AIM OF THE EXERCISE:
Find the word "search" in the records and copy every line where it occurs.

DATA TO EXAMINE:
★ ★ ★ ★
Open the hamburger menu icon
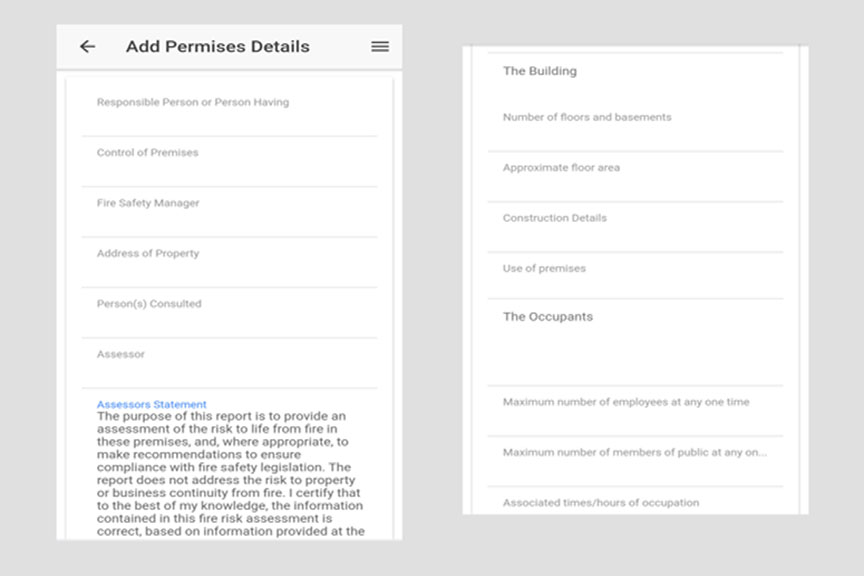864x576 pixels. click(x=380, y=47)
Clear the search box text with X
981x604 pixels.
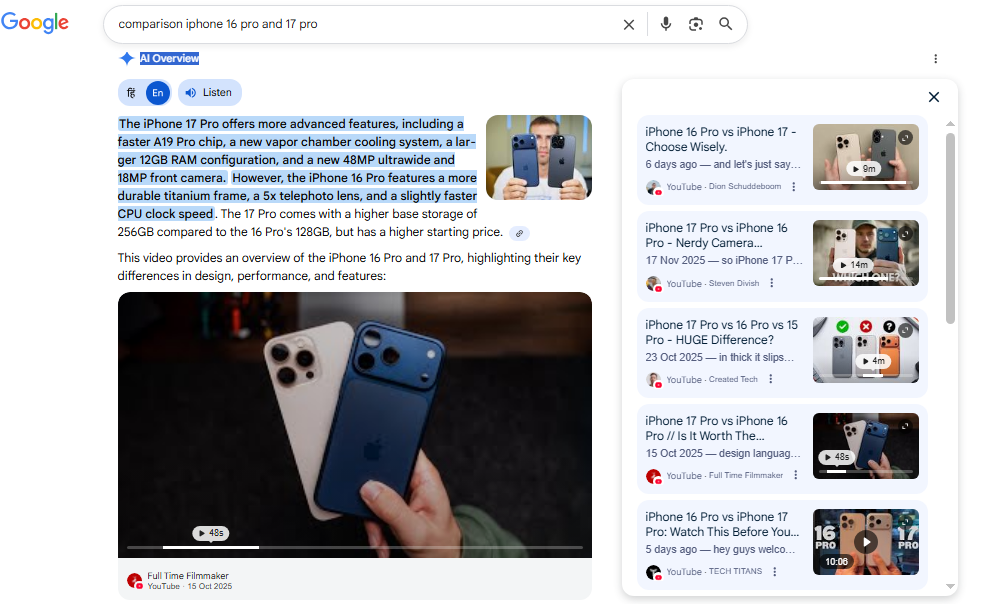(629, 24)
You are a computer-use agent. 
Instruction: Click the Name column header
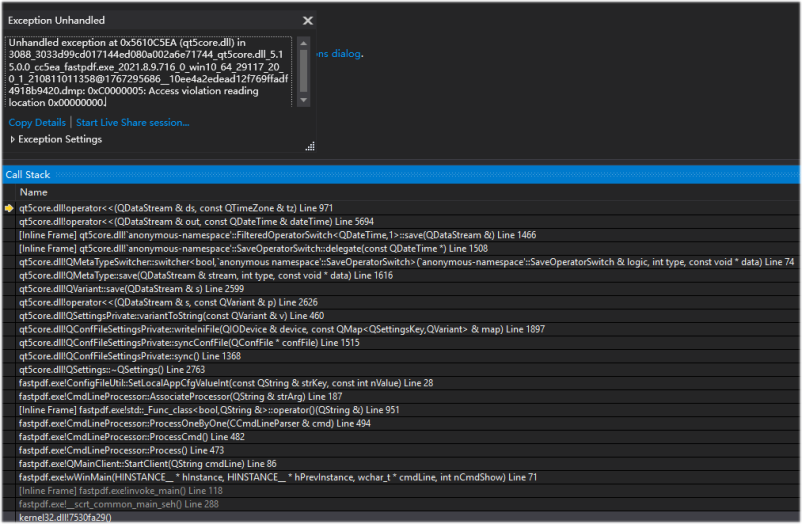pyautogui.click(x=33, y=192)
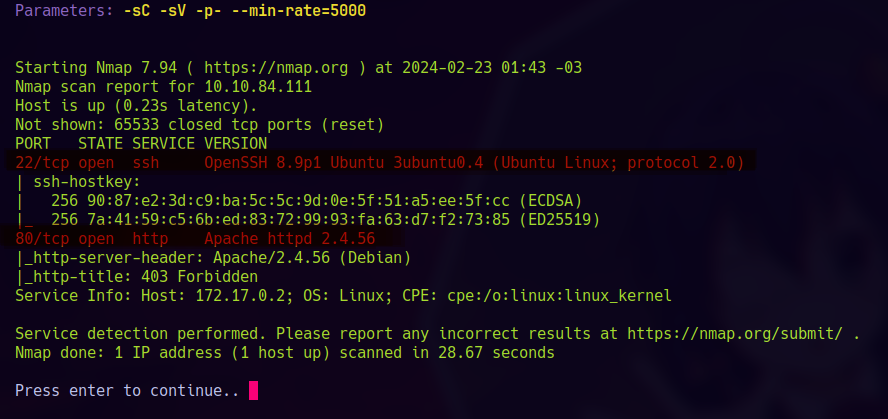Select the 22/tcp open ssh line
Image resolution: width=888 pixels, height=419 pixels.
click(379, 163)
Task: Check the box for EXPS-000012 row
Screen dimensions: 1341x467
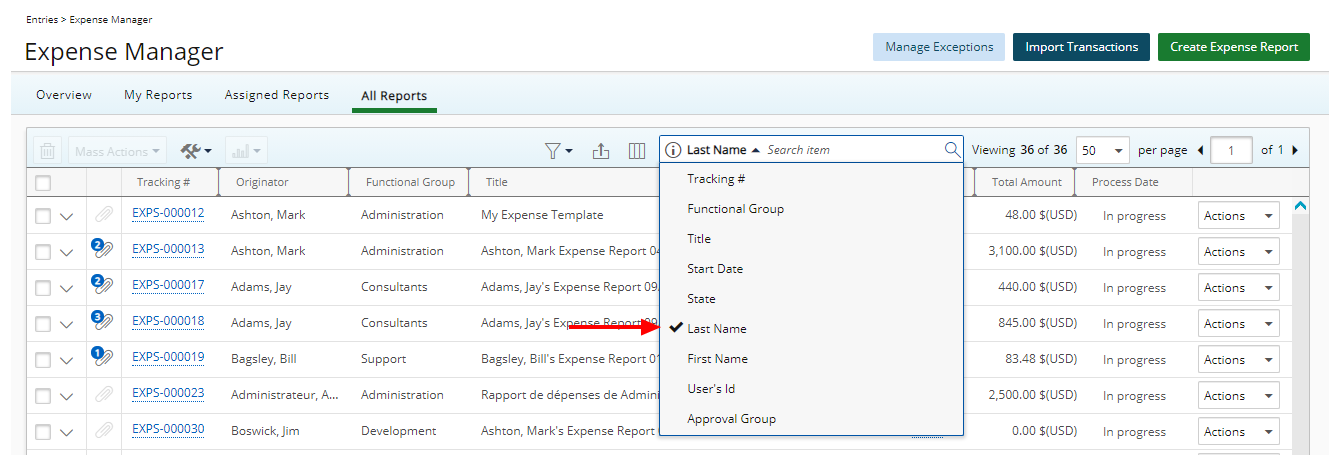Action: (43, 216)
★ ★ ★ ★
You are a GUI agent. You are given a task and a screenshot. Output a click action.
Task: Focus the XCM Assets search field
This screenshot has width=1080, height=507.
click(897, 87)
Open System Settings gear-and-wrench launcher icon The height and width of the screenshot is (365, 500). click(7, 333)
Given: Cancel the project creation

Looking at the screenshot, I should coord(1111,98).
★ ★ ★ ★
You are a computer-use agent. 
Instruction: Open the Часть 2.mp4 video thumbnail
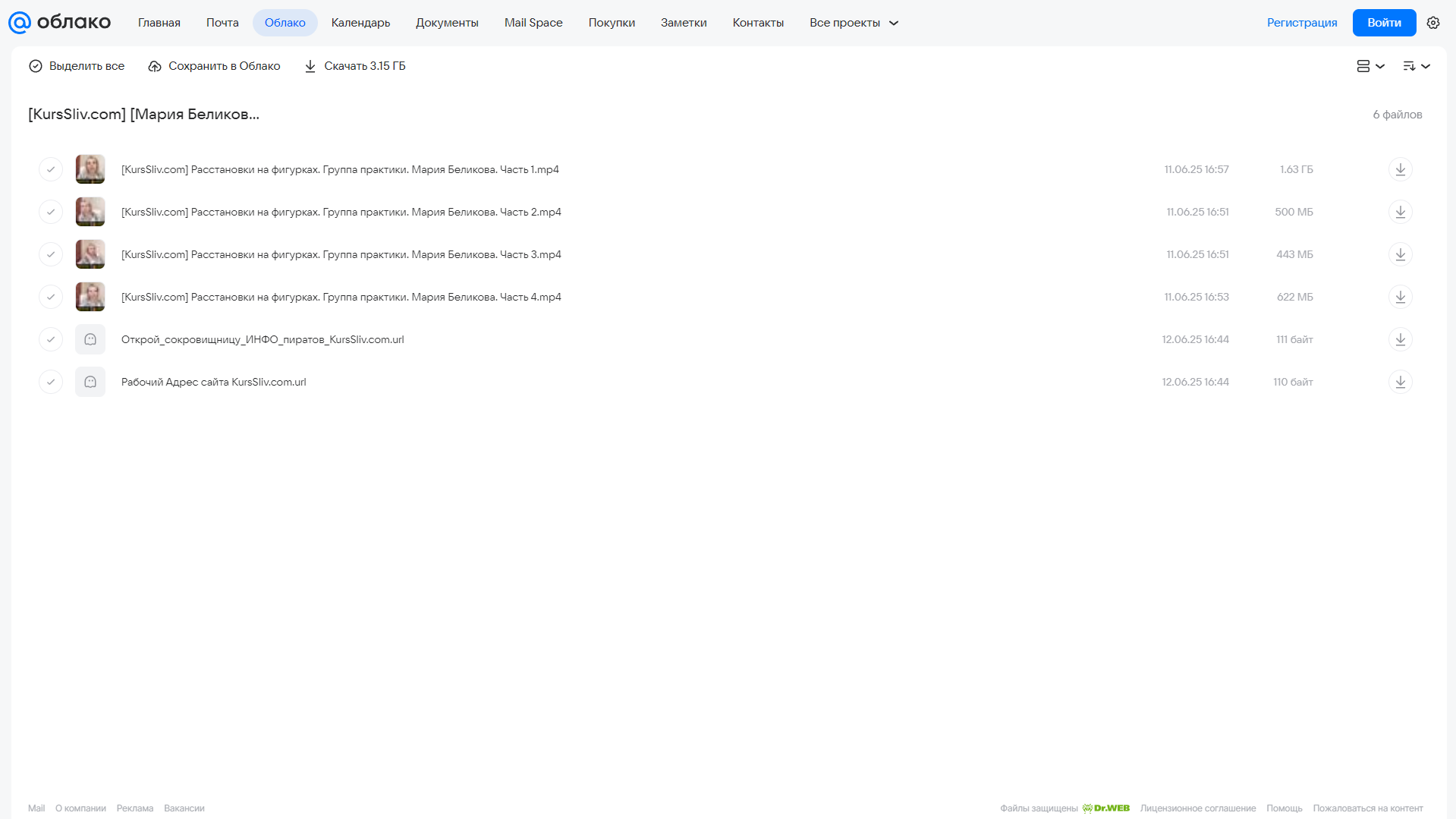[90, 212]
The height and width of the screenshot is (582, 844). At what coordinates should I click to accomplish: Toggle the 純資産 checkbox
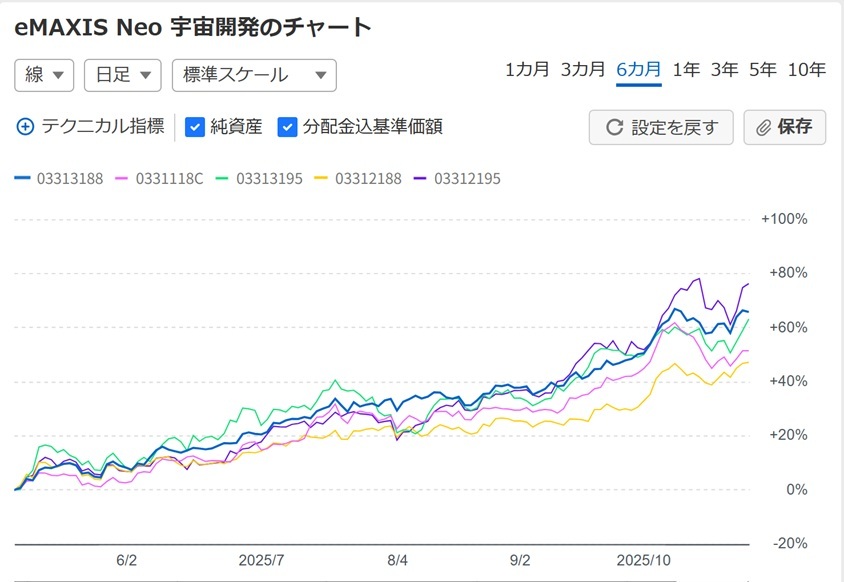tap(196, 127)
★ ★ ★ ★
ANSWER FOR THIS EXERCISE:
Clear the search box text with X
Task: Focus the XCM Assets search field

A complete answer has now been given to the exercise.